2014-01-13 Thread pgndev
We'd deployed named v9.9.4 with the patches from

BIND9 RRL and RPZ Patches
 http://ss.vix.su/~vjs/rrlrpz.html
...
Multiple Zone Response Policy Zone (RPZ2) Speed Improvement
with Response Rate Limiting (RRL)
BIND9 9.9.4
file rpz2+rl-9.9.4.patch, version 9.9.4-rpz2+rl.13269.14
Version 9.9.4 includes RRL with ./configure --enable-rrl
so this patch only affects RPZ.

so as to have

named -v
BIND 9.9.4-rpz2+rl.13269.14 (Extended Support Version)

noting today's release

Subject: BIND 9.9.4-P2 is now available
Date: Mon, 13 Jan 2014 16:48:35 + (UTC)
...
Introduction

   BIND 9.9.4-P2 is the latest production release of BIND 9.9.

Directions
#1 Print the passage of the BIND mailing-list post that opens with the words containing "BIND9 9.9.4" and closes with "(Extended Support Version)".
#2 In the BIND mailing-list post, which configure option enables RRL in version 9.9.4?
#3 Go on with the BIND mailing-list post after its final sentence.
The accompanying material is not needed.

Source material
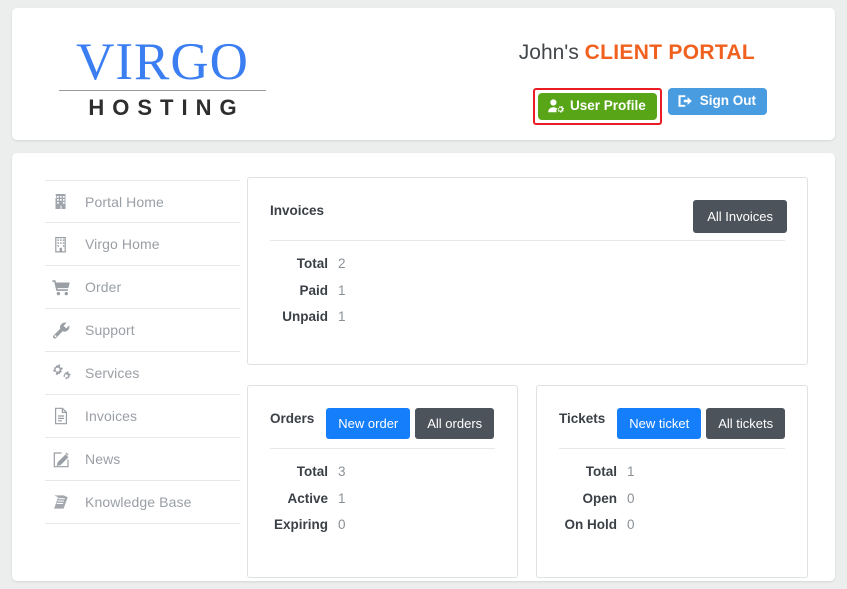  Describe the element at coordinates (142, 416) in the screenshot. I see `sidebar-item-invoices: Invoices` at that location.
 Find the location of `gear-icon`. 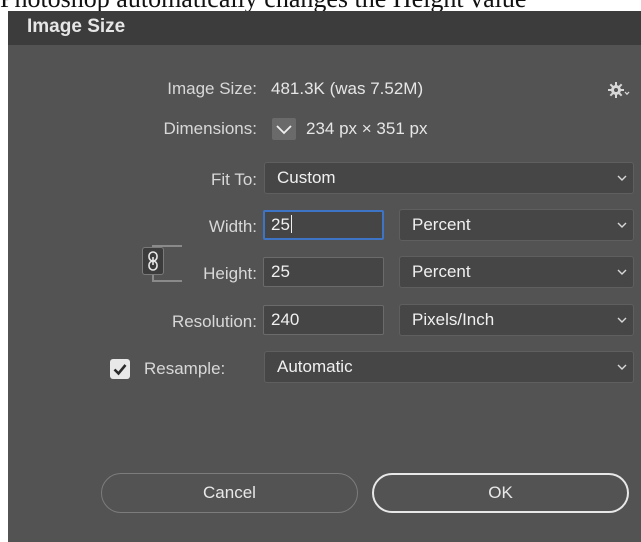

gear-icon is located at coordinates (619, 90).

Per-task outputs
#1
BIND9 9.9.4
file rpz2+rl-9.9.4.patch, version 9.9.4-rpz2+rl.13269.14
Version 9.9.4 includes RRL with ./configure --enable-rrl
so this patch only affects RPZ.

so as to have

named -v
BIND 9.9.4-rpz2+rl.13269.14 (Extended Support Version)

#2 ./configure --enable-rrl

#3
   BIND 9.9.4 is an Extended Support Version of BIND

and no info on the 3rd-party rpz2 patches since the 9.9.4 release,
we're downgrading to rpz1, as included in the supported Bind release
(ack'd that rpz2 will be 'in' 9.10.x).

Can anyone clarify specifically the *diff* between rpz1, as in the
Bind9 release, and rpz2?  Particularly, which specific
features/capabilities I need to unwind to get back to 'just' rpz1?

I'll poke at it until it behaves, but would appreciate some
better-informed guidance.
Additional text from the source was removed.